O Congresso da Sociedade Americana de Oncologia Clínica (ASCO) está acontecendo e trazendo muitas novidades. A sessão principal é conhecida como Sessão Plenária e foi realizada em 31 de maio, reunindo alguns dos estudos mais importantes apresentados no congresso. Os trabalhos destacaram avanços em câncer de próstata, lipossarcoma, câncer de pulmão e câncer de pâncreas, reforçando uma tendência já clara na oncologia: tratamentos cada vez mais personalizados, guiados pela biologia do tumor e por estratégias terapêuticas mais precisas.
O primeiro grande destaque foi o estudo PROTEUS, em câncer de próstata de alto risco localizado ou localmente avançado. Nesse estudo, os pacientes receberam apalutamida associada ao bloqueio hormonal (ADT) ou placebo + ADT por 6 meses antes e 6 meses depois da cirurgia. Os resultados mostraram melhores respostas patológicas e melhor controle da doença com a adição de apalutamida, sugerindo que intensificar o tratamento no período ao redor da cirurgia pode beneficiar pacientes com maior risco de recorrência.
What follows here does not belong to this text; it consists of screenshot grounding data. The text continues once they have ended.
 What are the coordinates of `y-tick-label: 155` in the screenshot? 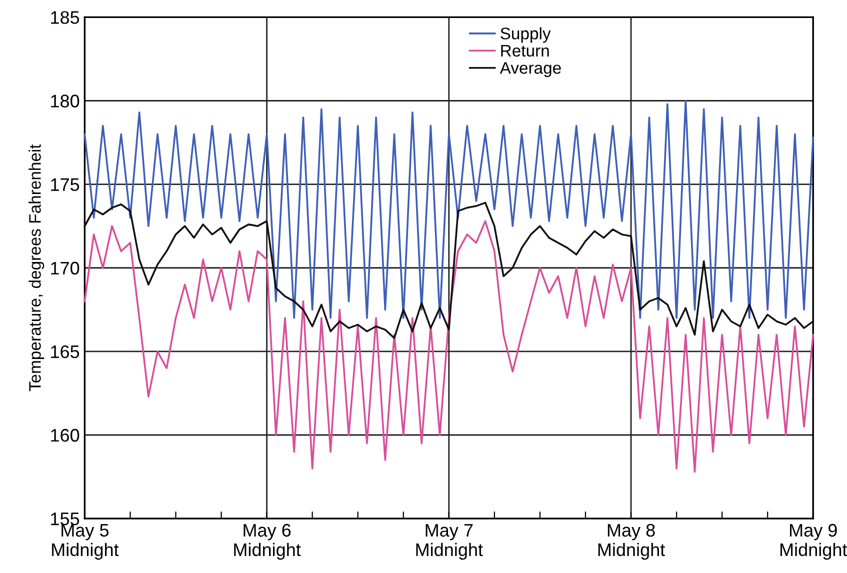 It's located at (66, 519).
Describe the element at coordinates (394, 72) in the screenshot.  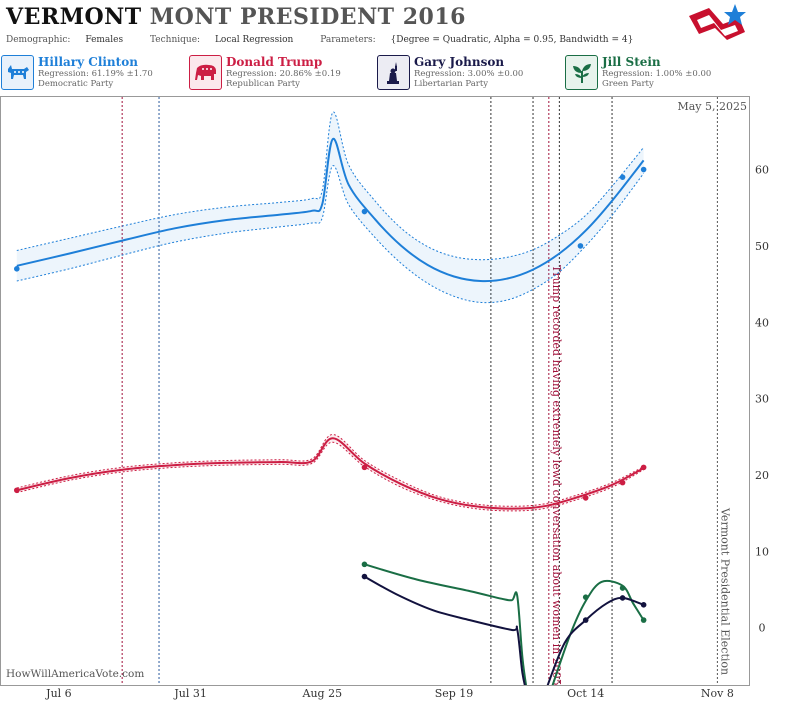
I see `liberty-statue-icon` at that location.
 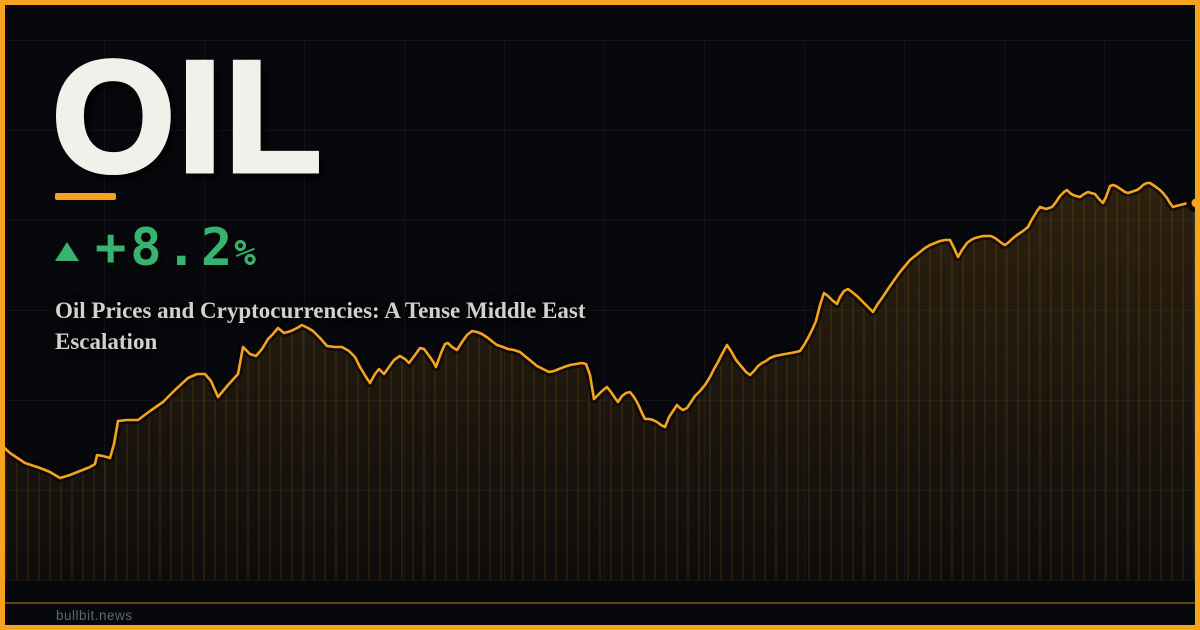 I want to click on change-value: +8.2, so click(x=166, y=248).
Na sequência, o estudo SARC041 trouxe uma notícia importante para o lipossarcoma desdiferenciado avançado, um tumor raro e com opções limitadas de tratamento. O trabalho avaliou o abemaciclibe, uma droga já conhecida em outros cenários oncológicos, e reforçou o potencial de abordagens dirigidas à biologia tumoral também em sarcomas raros.


O câncer de pulmão é uma doença frequente e com divisões diagnósticas que são importantes para o tratamento. A grande maioria dos cânceres de pulmão são do tipo não-pequenas células (CP-NSCLC). Neste cenário, dois estudos chamaram a atenção. O LIBRETTO-432 foi realizado em pacientes com estádios IB a IIIA com fusão em RET e mostrou que o uso adjuvante de selpercatinibe após o tratamento cirúrgico reduziu de forma importante o risco de recorrência, progressão ou morte. O estudo reforça a importância de identificar e tratar alterações moleculares específicas mesmo em doença inicial.



Já o HARMONi-6 avaliou pacientes com CP-NSCLC escamoso avançado e testou o ivonescimab, um anticorpo biespecífico contra PD-1 e VEGF, em combinação com quimioterapia. Os resultados apresentados no ASCO Post mostraram ganho em sobrevida global em comparação com tislelizumabe + quimioterapia, apontando para uma estratégia inovadora que combina bloqueio imune e inibição da angiogênese em uma única molécula.



Por fim, um dos momentos mais marcantes da sessão foi o RASolute 302, em câncer de pâncreas metastático previamente tratado. O estudo avaliou o daraxonrasib, um inibidor multisseletivo de RAS (ON), e mostrou uma sobrevida global quase duas vezes maior em comparação com a quimioterapia padrão. Em uma doença historicamente tão difícil de tratar, esse resultado foi recebido com aplausos da plateia, reconhecendo um avanço de grande relevância.



Em conjunto, os estudos da plenária da ASCO 2026 reforçam que a oncologia caminha para tratamentos cada vez mais individualizados. Mais do que novas drogas, o que se viu foi a consolidação de uma nova lógica terapêutica: entender melhor a biologia do tumor para oferecer abordagens mais eficazes e mais direcionadas.